Hey, thank you for sharing your expertise. You may have overlooked that there is an anti-siphoning system in the car. Oh, well, that's not the only thing you must have overlooked in life...
probably easier, if you have the tools, is to disconnect the fuel line from the fuel rail, stick it in a can, and turn the ignition on. However it will probably time out if it does not sense that the engine is running so you'll also need to bypass the fuel pump relay. Most modern cars are darn hard to siphon, deliberately so.
If you have an older car, a handy thing to have around is a little check valve attached to a siphon hose. My friend has one that is just a little marble in a brass sleeve, you just stick it in the tank and shake it back and forth a couple times and it starts siphoning. Handy when you have a yard full of old cars and not all are capable of/legal to drive to the gas station, but you need to move them around anyway. Next time I'm at a car show and see the guy that was selling them I'm going to buy me one, my friend has already worn out one hose on his (when the clear vinyl? hose gets old enough, it loses its flexibility and it doesn't work well to siphon anymore)
if I was in a huricanes path and new I could need a gen I would of had extra gas, its just logic kid.
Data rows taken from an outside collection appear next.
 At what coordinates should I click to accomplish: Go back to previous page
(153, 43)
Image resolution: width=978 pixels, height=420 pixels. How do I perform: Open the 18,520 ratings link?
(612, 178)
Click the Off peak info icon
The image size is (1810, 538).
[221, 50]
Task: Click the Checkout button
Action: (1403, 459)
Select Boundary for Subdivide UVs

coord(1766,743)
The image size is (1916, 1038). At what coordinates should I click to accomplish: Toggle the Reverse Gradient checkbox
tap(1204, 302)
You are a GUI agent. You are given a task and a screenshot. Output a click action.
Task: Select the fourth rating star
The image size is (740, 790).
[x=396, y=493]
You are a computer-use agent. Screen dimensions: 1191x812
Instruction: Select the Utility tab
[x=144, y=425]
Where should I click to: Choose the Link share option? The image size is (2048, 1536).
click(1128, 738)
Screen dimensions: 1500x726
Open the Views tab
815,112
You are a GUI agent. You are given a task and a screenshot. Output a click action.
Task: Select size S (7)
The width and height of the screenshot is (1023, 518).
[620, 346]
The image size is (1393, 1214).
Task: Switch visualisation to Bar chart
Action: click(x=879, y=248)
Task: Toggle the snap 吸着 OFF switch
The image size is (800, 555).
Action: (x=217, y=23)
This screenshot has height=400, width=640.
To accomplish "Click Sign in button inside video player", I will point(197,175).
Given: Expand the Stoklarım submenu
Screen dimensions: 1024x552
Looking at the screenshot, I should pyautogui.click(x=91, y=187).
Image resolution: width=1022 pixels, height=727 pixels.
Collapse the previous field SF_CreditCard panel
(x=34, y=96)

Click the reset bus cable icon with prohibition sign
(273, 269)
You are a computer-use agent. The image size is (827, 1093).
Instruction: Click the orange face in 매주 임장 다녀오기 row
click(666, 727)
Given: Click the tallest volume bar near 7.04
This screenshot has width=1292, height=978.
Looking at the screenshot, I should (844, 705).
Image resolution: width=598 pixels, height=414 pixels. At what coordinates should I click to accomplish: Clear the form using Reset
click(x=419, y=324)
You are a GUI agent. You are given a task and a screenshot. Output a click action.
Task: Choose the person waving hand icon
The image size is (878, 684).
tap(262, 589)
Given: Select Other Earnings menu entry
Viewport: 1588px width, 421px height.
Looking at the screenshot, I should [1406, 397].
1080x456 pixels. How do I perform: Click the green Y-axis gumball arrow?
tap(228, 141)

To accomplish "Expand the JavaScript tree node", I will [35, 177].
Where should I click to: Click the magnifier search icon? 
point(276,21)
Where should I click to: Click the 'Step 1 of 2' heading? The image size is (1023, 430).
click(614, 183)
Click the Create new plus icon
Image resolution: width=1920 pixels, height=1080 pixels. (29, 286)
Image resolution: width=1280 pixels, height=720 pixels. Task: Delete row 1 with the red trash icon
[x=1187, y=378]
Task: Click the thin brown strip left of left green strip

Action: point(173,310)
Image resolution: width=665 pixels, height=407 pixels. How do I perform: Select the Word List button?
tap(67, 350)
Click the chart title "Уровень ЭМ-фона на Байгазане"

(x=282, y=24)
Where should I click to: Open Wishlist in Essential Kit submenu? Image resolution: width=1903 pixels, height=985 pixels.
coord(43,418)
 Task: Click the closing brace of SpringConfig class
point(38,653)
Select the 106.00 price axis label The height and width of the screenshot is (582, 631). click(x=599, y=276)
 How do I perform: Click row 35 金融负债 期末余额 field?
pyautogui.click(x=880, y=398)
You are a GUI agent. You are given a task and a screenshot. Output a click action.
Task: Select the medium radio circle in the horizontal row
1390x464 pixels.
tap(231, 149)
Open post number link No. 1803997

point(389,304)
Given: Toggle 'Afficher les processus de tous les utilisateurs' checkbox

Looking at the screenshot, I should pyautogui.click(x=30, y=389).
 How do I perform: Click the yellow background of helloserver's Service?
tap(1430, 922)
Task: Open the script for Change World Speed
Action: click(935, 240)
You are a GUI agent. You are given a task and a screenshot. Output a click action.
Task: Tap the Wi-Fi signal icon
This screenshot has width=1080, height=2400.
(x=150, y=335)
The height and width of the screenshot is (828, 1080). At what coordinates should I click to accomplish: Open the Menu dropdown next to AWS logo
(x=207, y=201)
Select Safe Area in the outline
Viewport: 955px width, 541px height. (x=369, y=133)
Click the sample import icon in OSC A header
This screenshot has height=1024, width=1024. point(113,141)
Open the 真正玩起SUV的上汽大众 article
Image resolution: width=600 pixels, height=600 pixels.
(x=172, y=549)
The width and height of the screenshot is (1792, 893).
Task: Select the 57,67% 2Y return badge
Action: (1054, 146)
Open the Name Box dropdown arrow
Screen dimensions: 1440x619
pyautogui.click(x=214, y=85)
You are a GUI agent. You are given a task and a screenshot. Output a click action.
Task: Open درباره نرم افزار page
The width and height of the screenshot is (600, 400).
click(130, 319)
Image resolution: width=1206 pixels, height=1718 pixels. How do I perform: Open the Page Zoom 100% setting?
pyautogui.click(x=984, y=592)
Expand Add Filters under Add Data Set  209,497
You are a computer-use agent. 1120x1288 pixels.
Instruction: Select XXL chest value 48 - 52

True smarts would have been getting a Tri fuel carb so you would never have any fuel issue. It looks like you missed the simplist basic stuff and have a worthless gen.
I'm not too sure you'll find an easy way to do it. During the Ice Storm of '98 my nephew came over and managed to pull a fuel line and jump the pump to come on and we got gas that way, but ... it's not for the inexperienced. I've tried and tried but never gotten more than a couple gallons out of an overfull tank. Seems like it just can't be done.
I've tried many times to figure out how to do that myelf; I'd rather have my fuel storage in a gas tank than a bunch of fuel cans stashed in the shed. So far I'm still storing about 35 gallons of fuel in 5 & 6 gallon plastic containers each winter. Luckly they get used up in the lawn tractors, exercising the genset weekly, things like that, or I'd also be stuck with a lot of stale gas. So far we've needed the genset three times for more than a 24 hr period since '98; so it's been worth it, but ... . At least it's handy not having to get gas all summer. My next genset will ge a diesel!
Driving to a gas station works only if the gas station HAS gas AND has some way of delivering it.
I put over 100 miles on my vehicle Saturday looking for a gas station. Power was out to 2.1 million customers including virtually every gas station in the fourth-largest city in the nation. I finally found some gas Sunday evening. The owner of the station had corralled, somewhere, a humongous generator to power his store. I had to wait in line for 45 minutes and cops were on the scene to diminish rioting. While I had the opportunity, I bought $140 worth of petrol.
CORRECTION TO AN EARLIER POST:
I do have natural gas but the range won't light because it has electric ignition. Evidently the sucker has some sort of fail-safe mechanism that decides, if you can't light the burner, it's not gonna let the gas go forth.
I've lived in this town for over 50 years. Never in living memory has the power been out for the ENTIRE city. Before, with localized outages, you might have to drive a few miles for fuel so there was no need to store more than, say, five gallons. With this massive outage, you're just SOL.
I have natural gas too but I'm not sure how to direct it to a cooking device aside from shoving a hose up . . . . . .
One reason I chose our range was the ability not only to light the burners but the oven and broiler also. It has no electronics, just plain old good cooking and convection oven.